À l’entendre à la moindre occasion, l’insulte semble dans l’air du temps. Elle se généralise, se banalise au point de faire son entrée à l’Assemblée nationale, cœur de notre démocratie, par la bouche de députés, élus pour représenter la Nation tout entière et le peuple français. Portée ainsi par leur voix, en serait-elle sur la voie d’une légitimation ? Ou le voile du semblant se réduirait-il ici aussi, lieu hautement symbolique, comme une peau de chagrin ?
L’insulte est le produit de la rencontre avec du réel. Le texte d’orientation, que nous propose Philippe Lacadée, différenciera celle qui relève de l’intention agressive, c’est-à-dire d’une tentative de dire de celui qui la profère, de celle qui relève de la « tendance à l’agression » [1] en lien à la pulsion de mort, voire pulsion de mort elle-même.
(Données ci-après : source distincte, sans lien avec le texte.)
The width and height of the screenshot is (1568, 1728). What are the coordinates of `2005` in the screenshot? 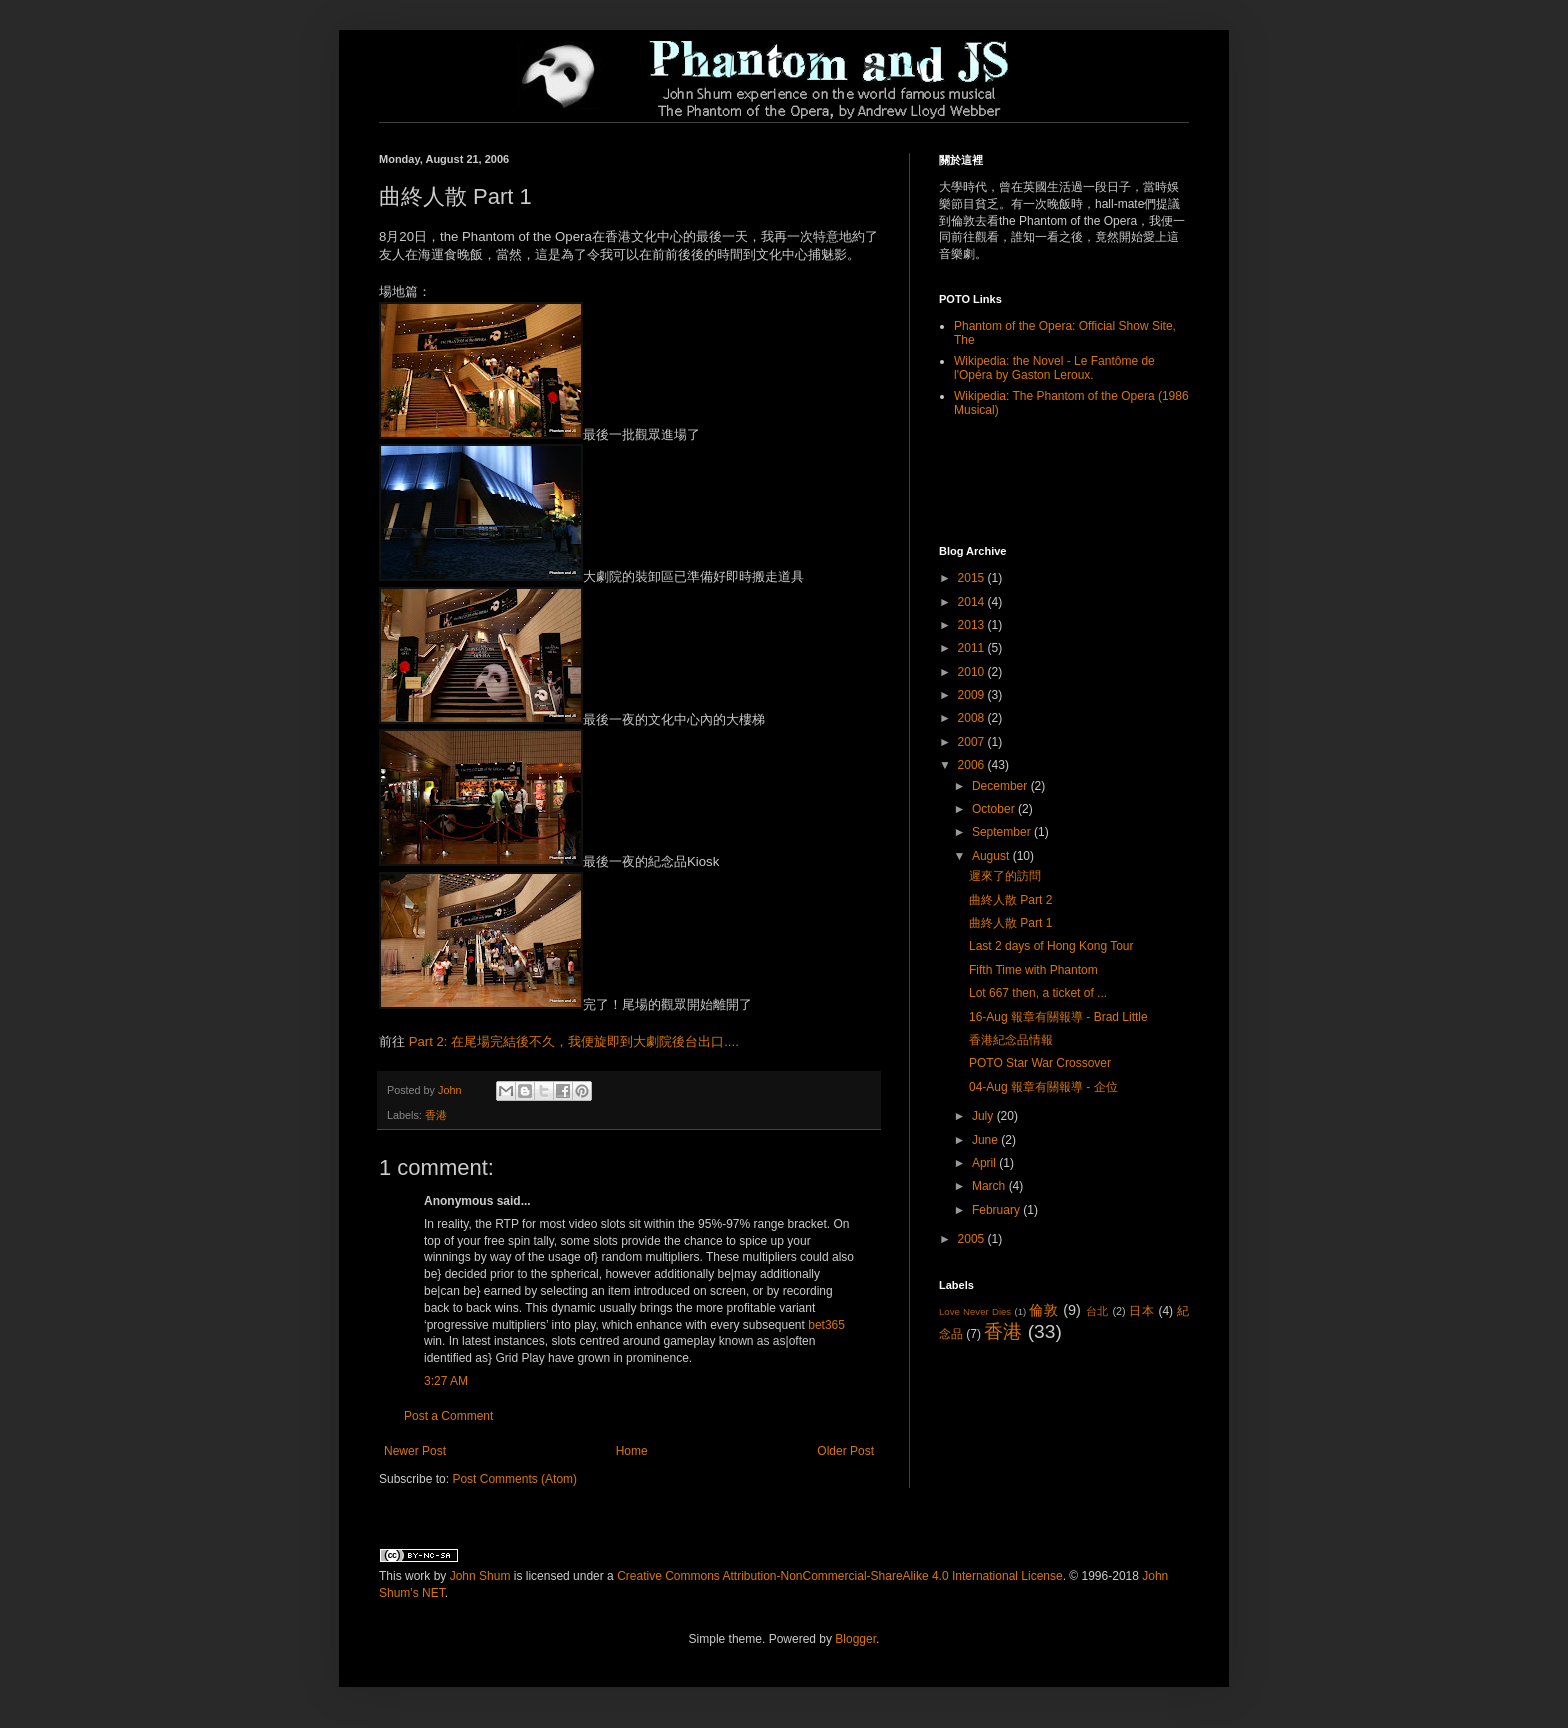 It's located at (973, 1239).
Ce point essentiel oriente l’accueil qu’on peut lui faire. Le travail de laboratoire de Julien Borde l’illustrera. Il s’agit en effet, d’entendre la juste valeur des insultes des enfants et des adolescents, une valeur singulière à chacun, afin d’opérer l’écart nécessaire au rétablissement du dialogue. Ce que l’appel au grand Autre Twitter, de certains professeurs excédés, ne produit pas, comme Céline Souleille le démontrera. Cet appel révèle cependant l’insupportable en jeu quand l’insulte s’entend du côté de l’impuissance.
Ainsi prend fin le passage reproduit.